● **Directions**
Copy out all the lines of the data precisely, omitting any pictures.

Collected data:

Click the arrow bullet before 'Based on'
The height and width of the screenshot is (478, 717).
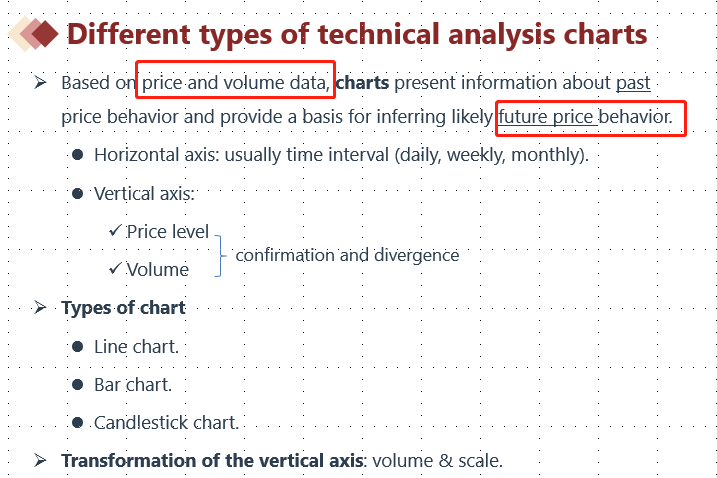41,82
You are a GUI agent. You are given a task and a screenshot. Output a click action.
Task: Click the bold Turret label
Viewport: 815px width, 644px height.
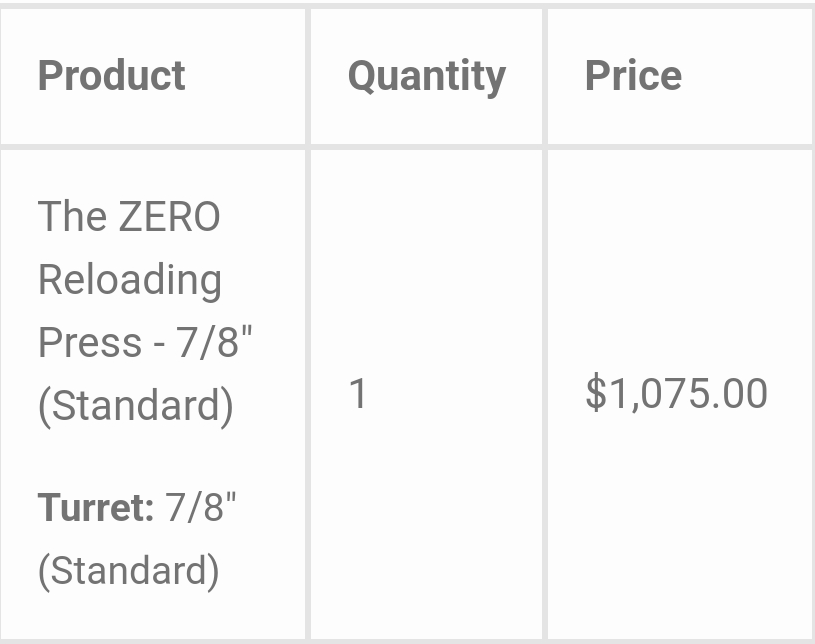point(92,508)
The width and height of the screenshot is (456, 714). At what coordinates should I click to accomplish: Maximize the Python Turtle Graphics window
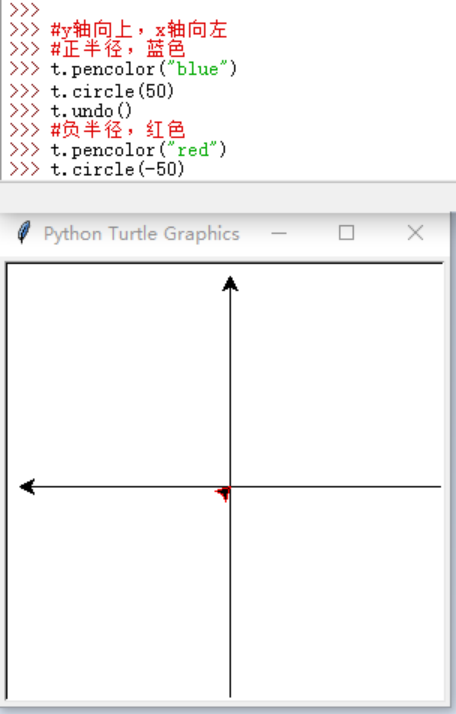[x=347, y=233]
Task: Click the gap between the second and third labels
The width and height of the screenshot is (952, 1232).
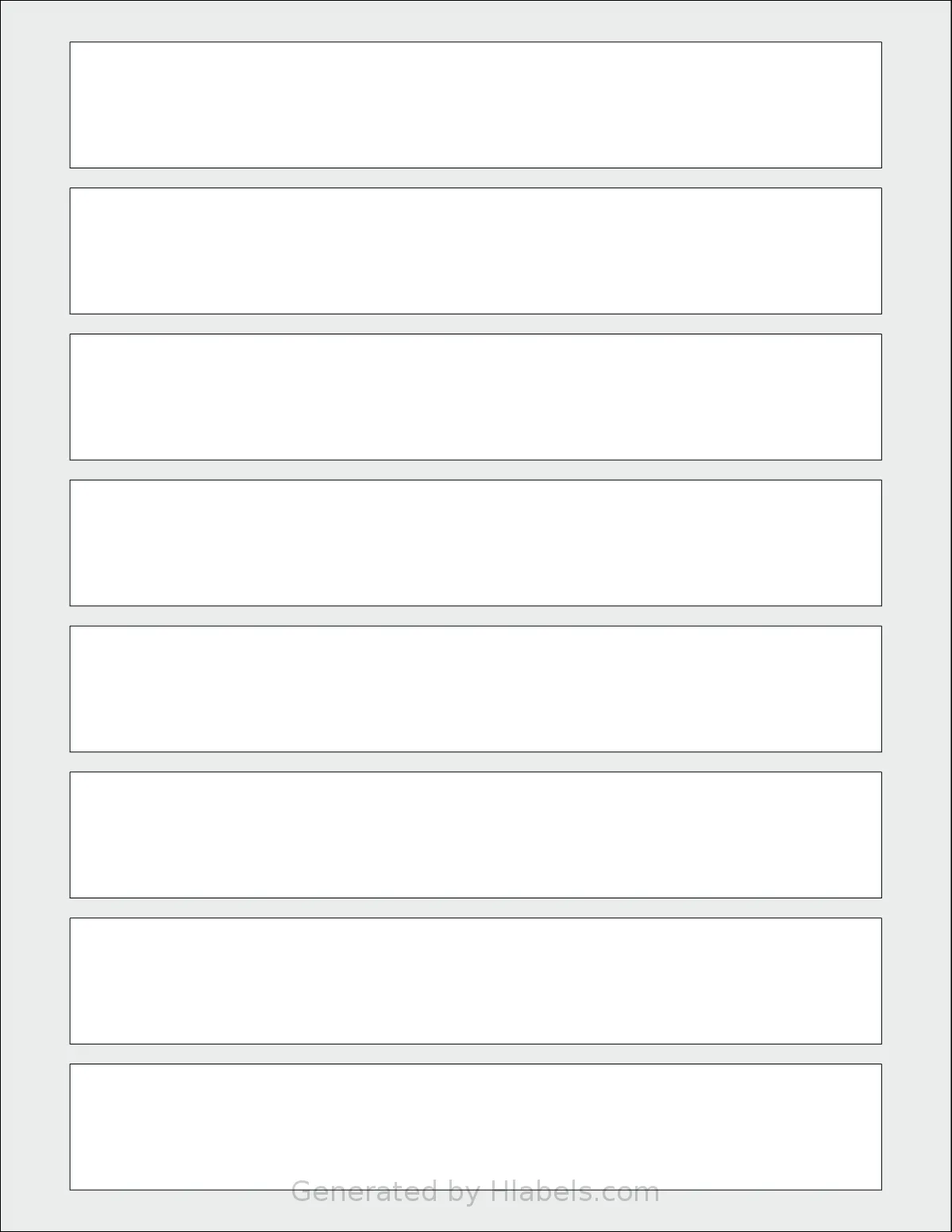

● **Response to the task**
Click the arrow bullet before 'Based on'
The height and width of the screenshot is (478, 717).
41,82
You are a GUI agent. You are given a task and a screenshot. Output a click action.
Task: Click the bold Turret label
Viewport: 815px width, 644px height.
point(92,508)
The width and height of the screenshot is (456, 714). At what coordinates should I click to accomplish: Maximize the Python Turtle Graphics window
[x=347, y=233]
Task: Click the gap between the second and third labels
The width and height of the screenshot is (952, 1232).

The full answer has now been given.